Reproduce the items verbatim from the line with "Image resolution: width=985" to the line with "click(x=192, y=96)", and leave the pictures out.
____
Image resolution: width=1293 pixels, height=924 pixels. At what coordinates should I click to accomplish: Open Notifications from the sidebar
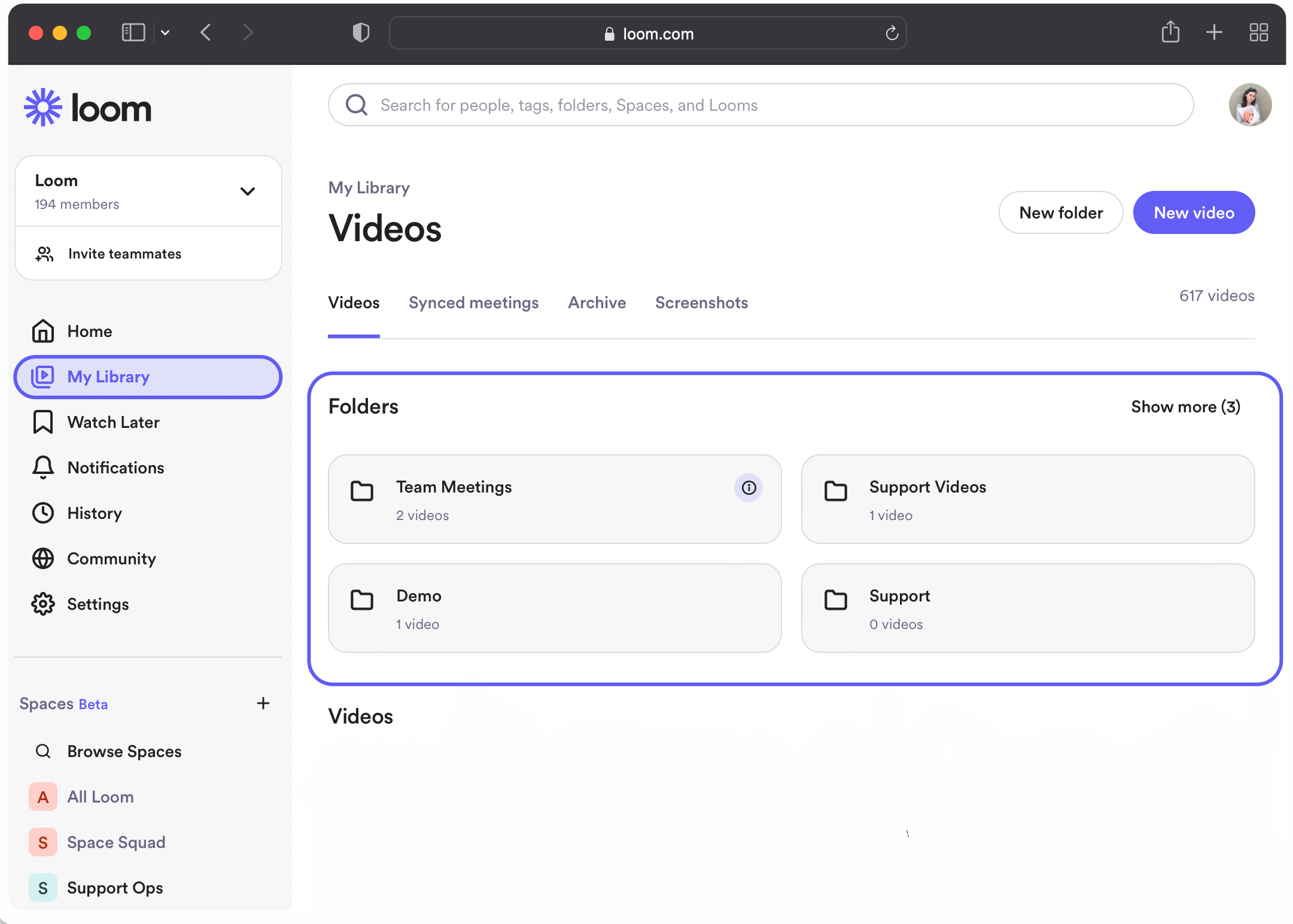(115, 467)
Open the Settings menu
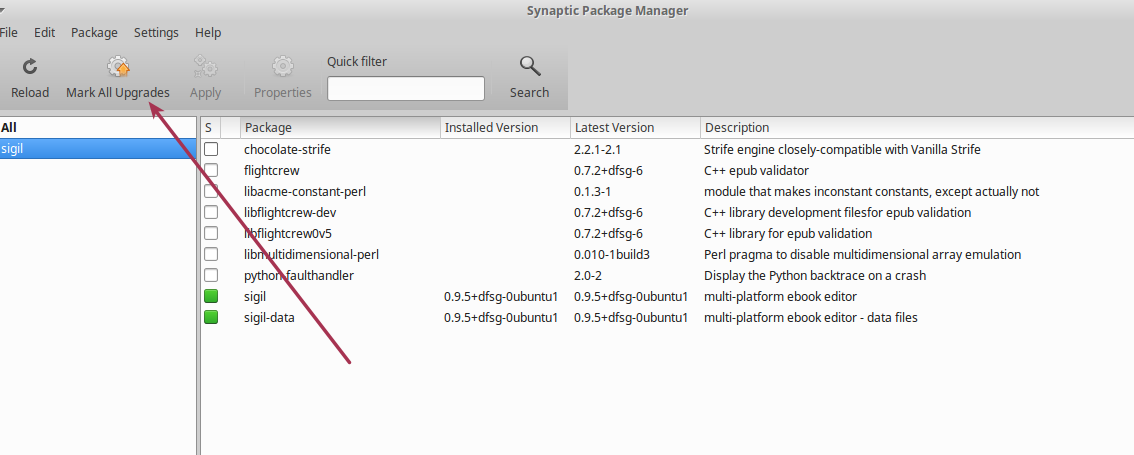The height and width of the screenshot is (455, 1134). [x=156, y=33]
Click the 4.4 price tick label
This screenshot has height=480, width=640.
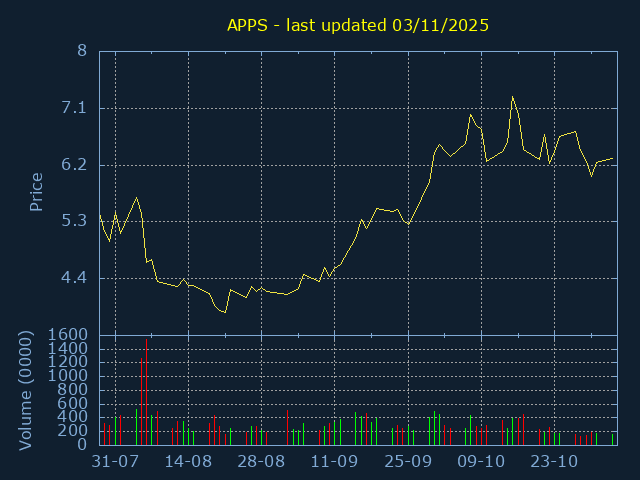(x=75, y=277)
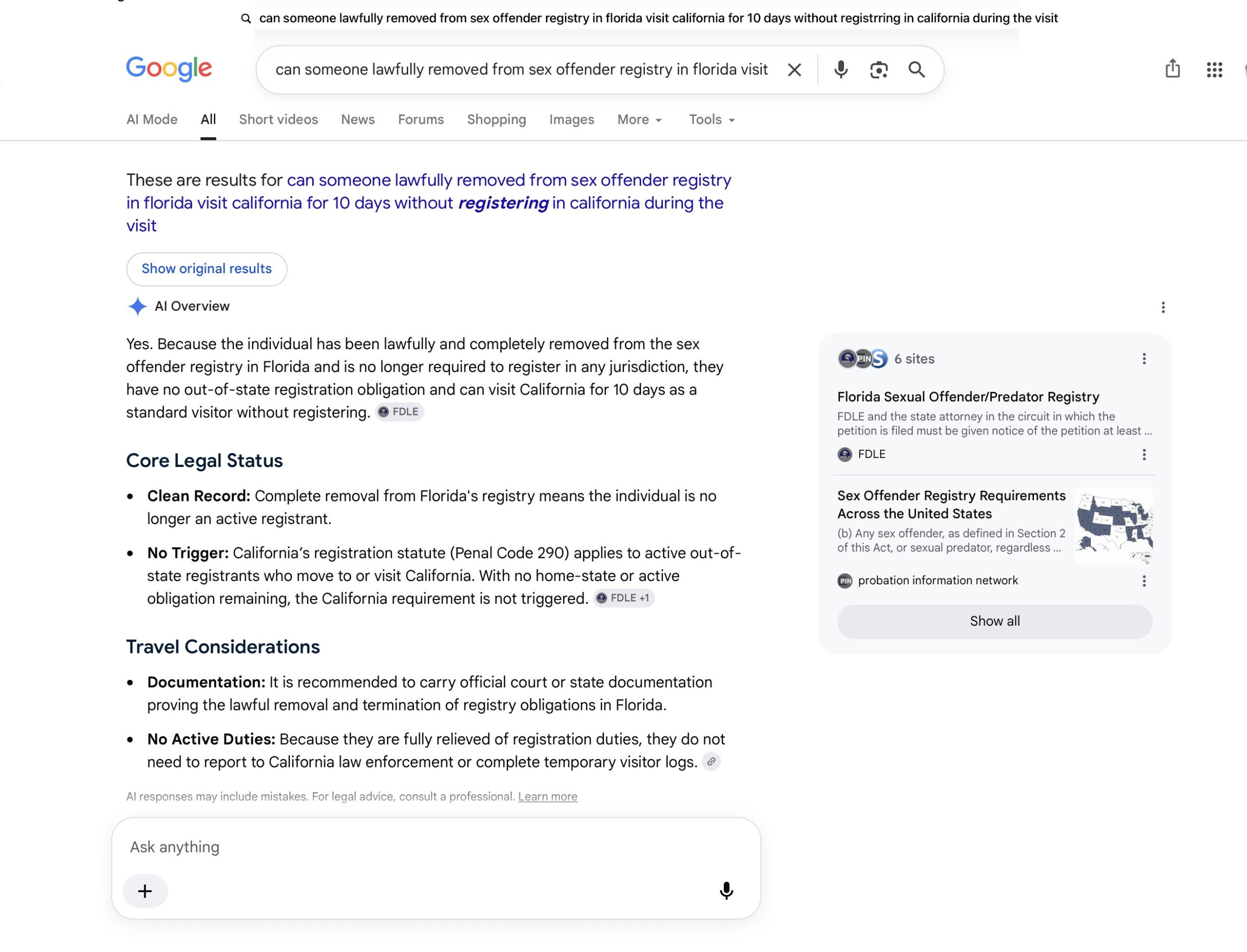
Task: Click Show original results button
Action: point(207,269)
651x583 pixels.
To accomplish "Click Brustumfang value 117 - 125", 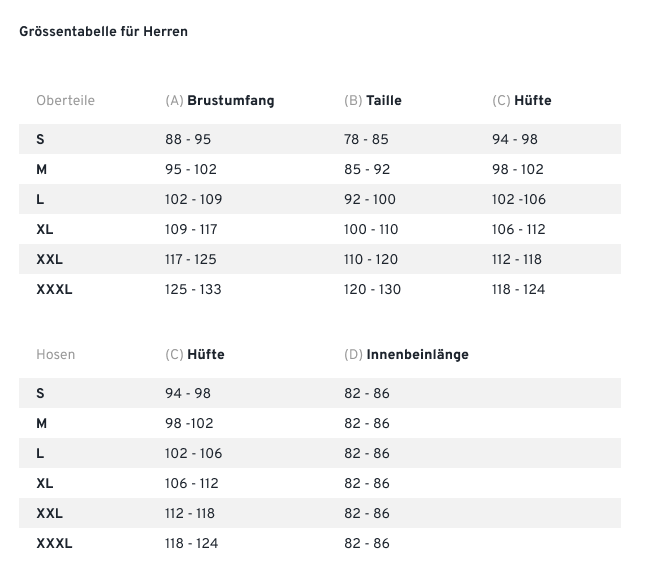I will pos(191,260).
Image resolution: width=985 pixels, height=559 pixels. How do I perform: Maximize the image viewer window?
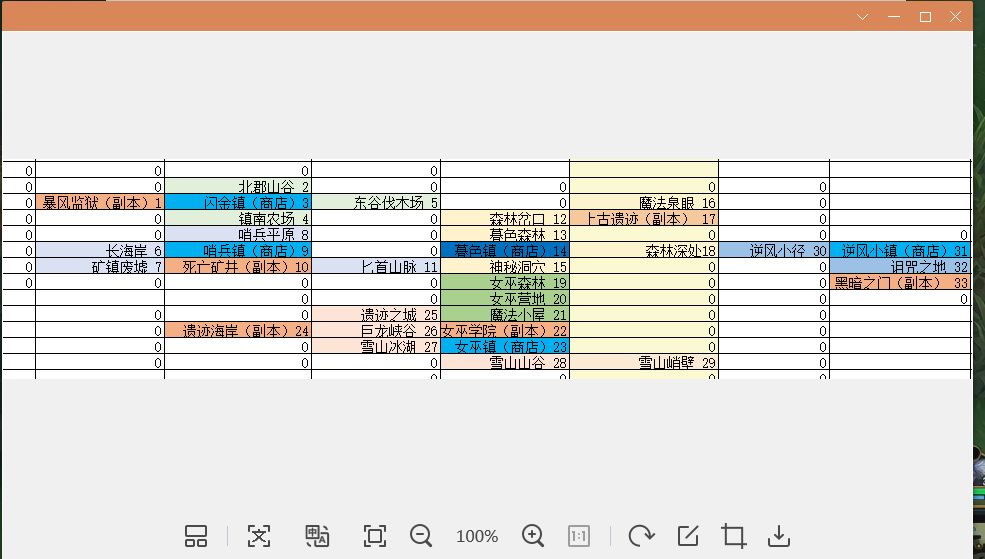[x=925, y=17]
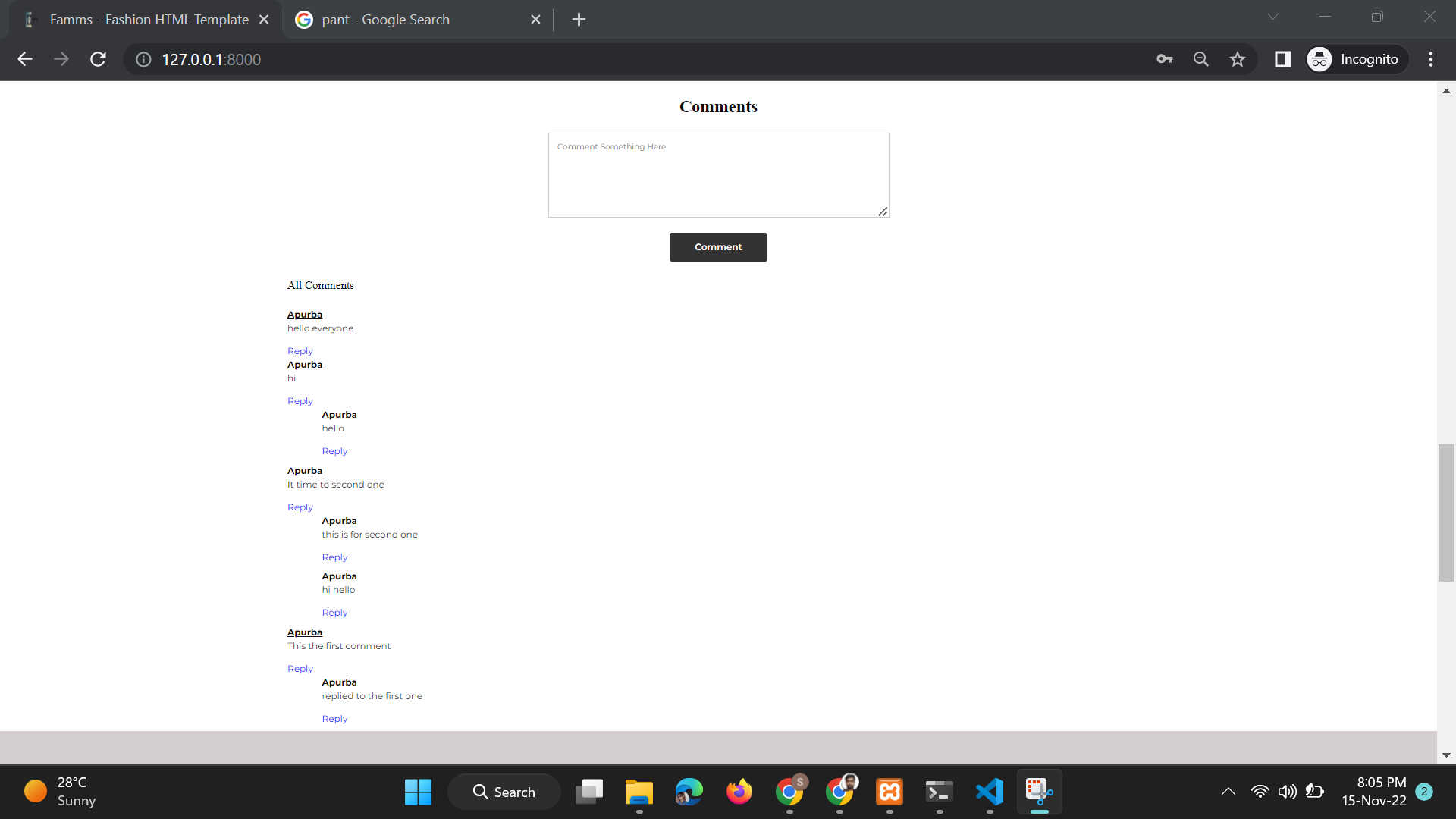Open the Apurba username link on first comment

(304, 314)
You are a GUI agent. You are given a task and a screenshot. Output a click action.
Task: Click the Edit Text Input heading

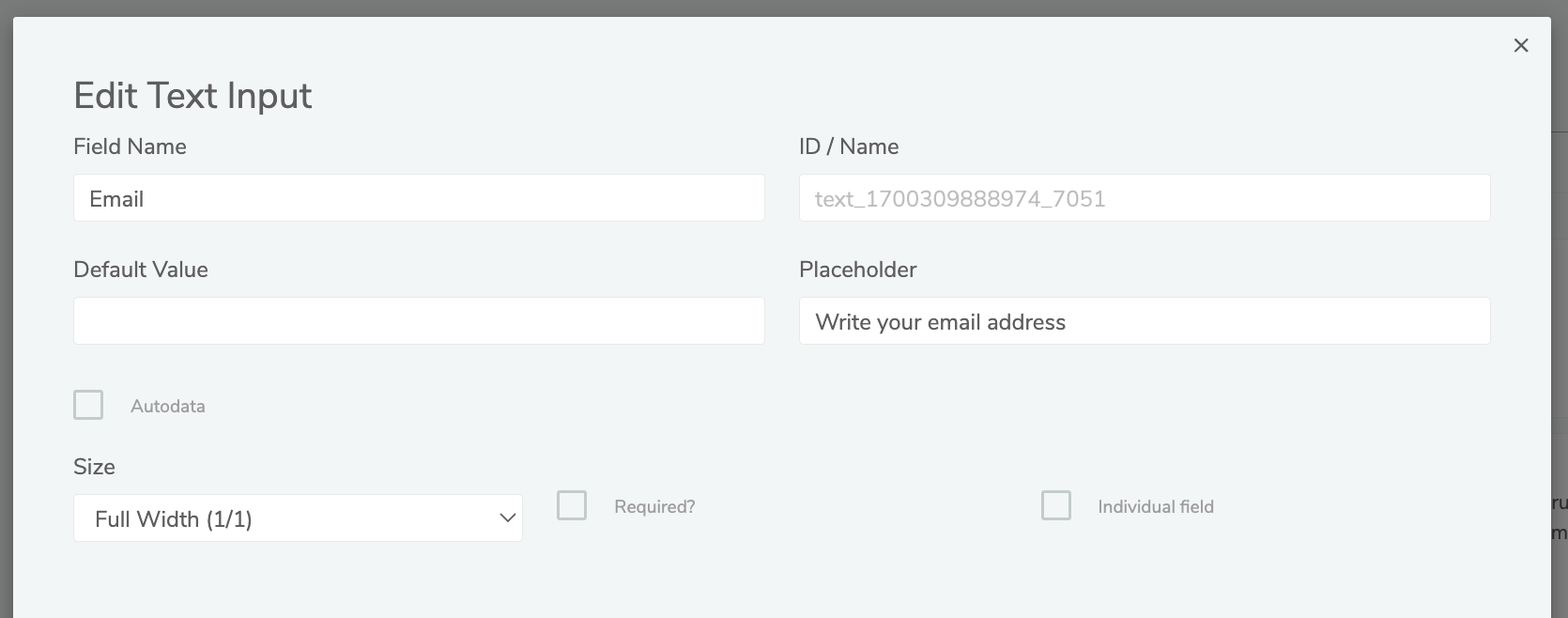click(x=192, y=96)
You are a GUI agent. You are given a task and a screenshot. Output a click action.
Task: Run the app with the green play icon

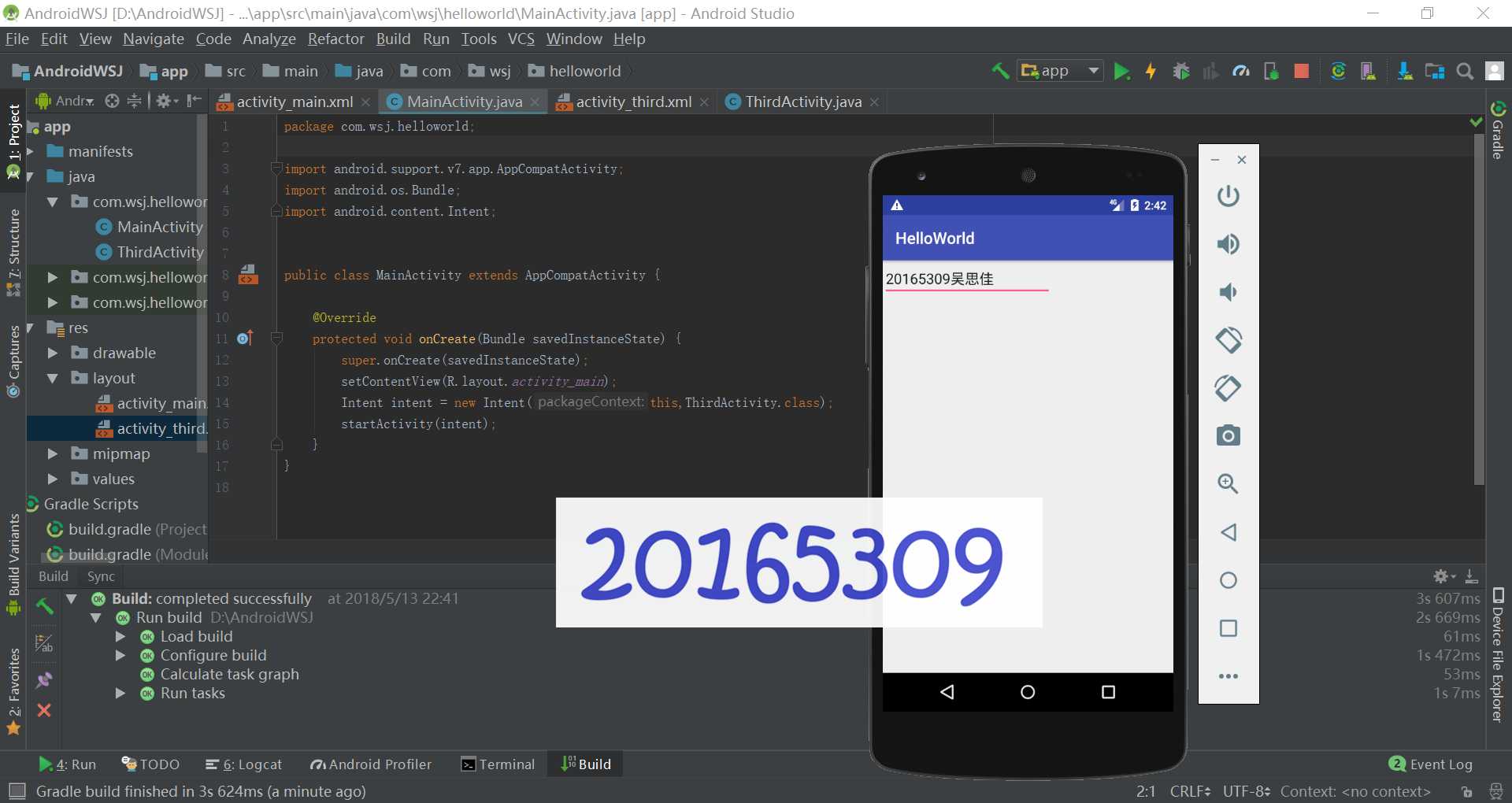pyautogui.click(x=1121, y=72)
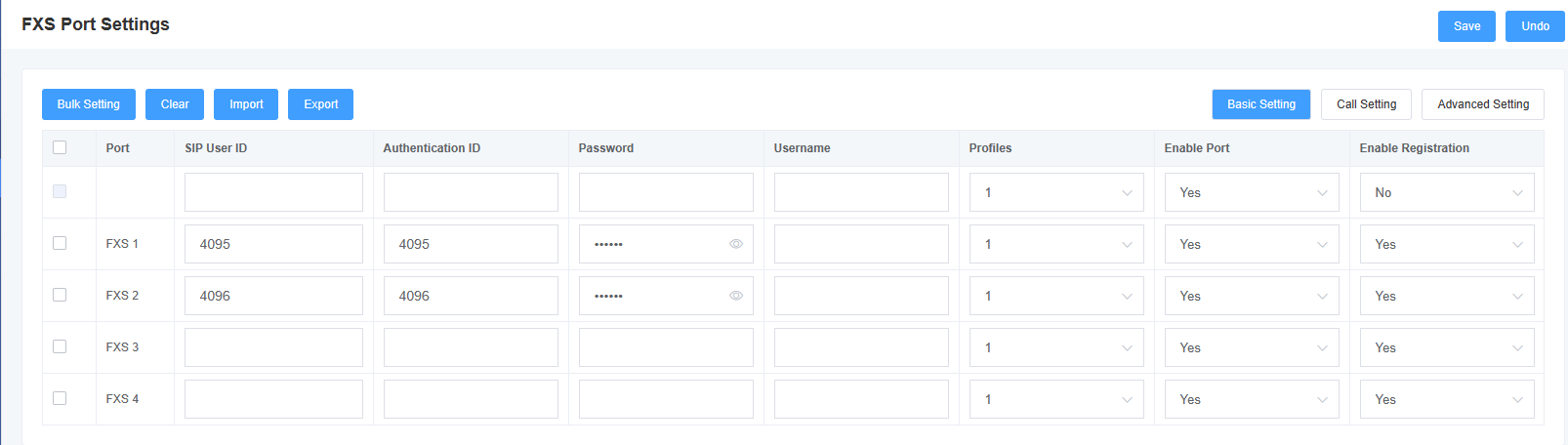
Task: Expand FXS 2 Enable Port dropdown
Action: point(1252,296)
____
### Full answer
Image resolution: width=985 pixels, height=559 pixels. How do I perform: Maximize the image viewer window?
[x=925, y=17]
Open the Apurba username link on first comment

(304, 314)
You are a GUI agent. You are given a task and a screenshot. Output a click action.
Task: Click the Edit Text Input heading

click(x=192, y=96)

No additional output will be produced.